Impacto da Guerra no Oriente Médio nas Exportações de Carne
O conflito no Oriente Médio tem afetado significativamente os custos logísticos das exportações de carne, especialmente para o Oriente Médio. De acordo com a Associação Brasileira das Indústrias Exportadoras de Carnes (Abiec), o frete marítimo por contêiner refrigerado mais que dobrou, passando de cerca de US$ 2.800,00 para até US$ 7.000,00 por contêiner.
Essa elevação reflete a dependência do comércio marítimo e as restrições temporárias em rotas importantes, como o Estreito de Ormuz, além de episódios de interrupção e redirecionamento de cargas, que aumentam os riscos e pressionam o setor exportador.
Queda nas Vendas de Carne Bovina
Além do aumento no valor do frete, o conflito também reduziu as vendas de carne bovina brasileira para a região em março. O total vendido em março para o Oriente Médio foi de 18.220 toneladas, abaixo das 22.919 toneladas registradas em fevereiro, o que representa uma queda de 20,5%.

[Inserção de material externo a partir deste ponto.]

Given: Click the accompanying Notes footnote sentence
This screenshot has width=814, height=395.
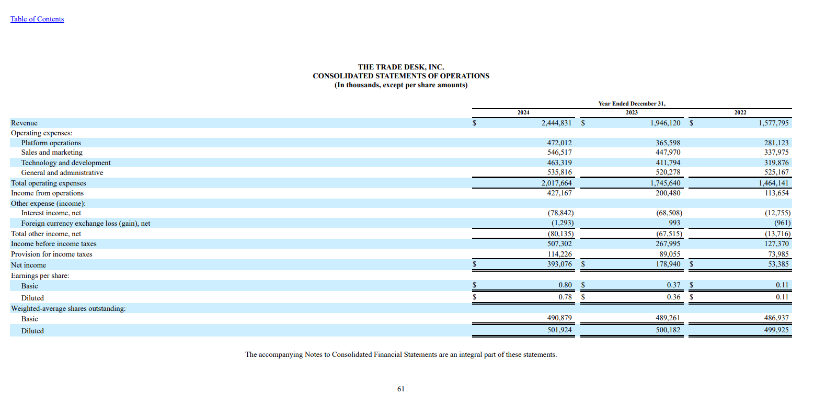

Em valor, os embarques recuaram de US$ 137,5 milhões para US$ 115,6 milhões, uma queda de 15,9%. A retração foi puxada principalmente pelos Emirados Árabes Unidos, Jordânia, Catar, Iraque e Arábia Saudita.
Exportações de Carne de Frango
Já as exportações de carne de frango para o Oriente Médio caíram 19% na comparação com fevereiro. No entanto, 100 mil toneladas do produto foram destinadas à região, inclusive para países diretamente afetados.
No total, as vendas de frango brasileiro ao exterior totalizaram 504,3 mil toneladas no mês passado, informou a Associação Brasileira de Proteína Animal (ABPA). O número supera em 6% o total exportado no mesmo período do ano passado.
Os principais destinos do frango brasileiro em março foram o Japão, a Arábia Saudita, a África do Sul e a União Europeia.
- Japão: 42,1 mil toneladas (+41,3%)
- Arábia Saudita: 38,7 mil toneladas (-5,3%)
- África do Sul: 33,1 mil toneladas (+21,4%)
- União Europeia: 30,7 mil toneladas (+33,7%)
A receita mensal das exportações de frango também registrou recorde, com US$ 944,7 milhões em março, alta de 6,2% em relação ao mesmo período de 2025.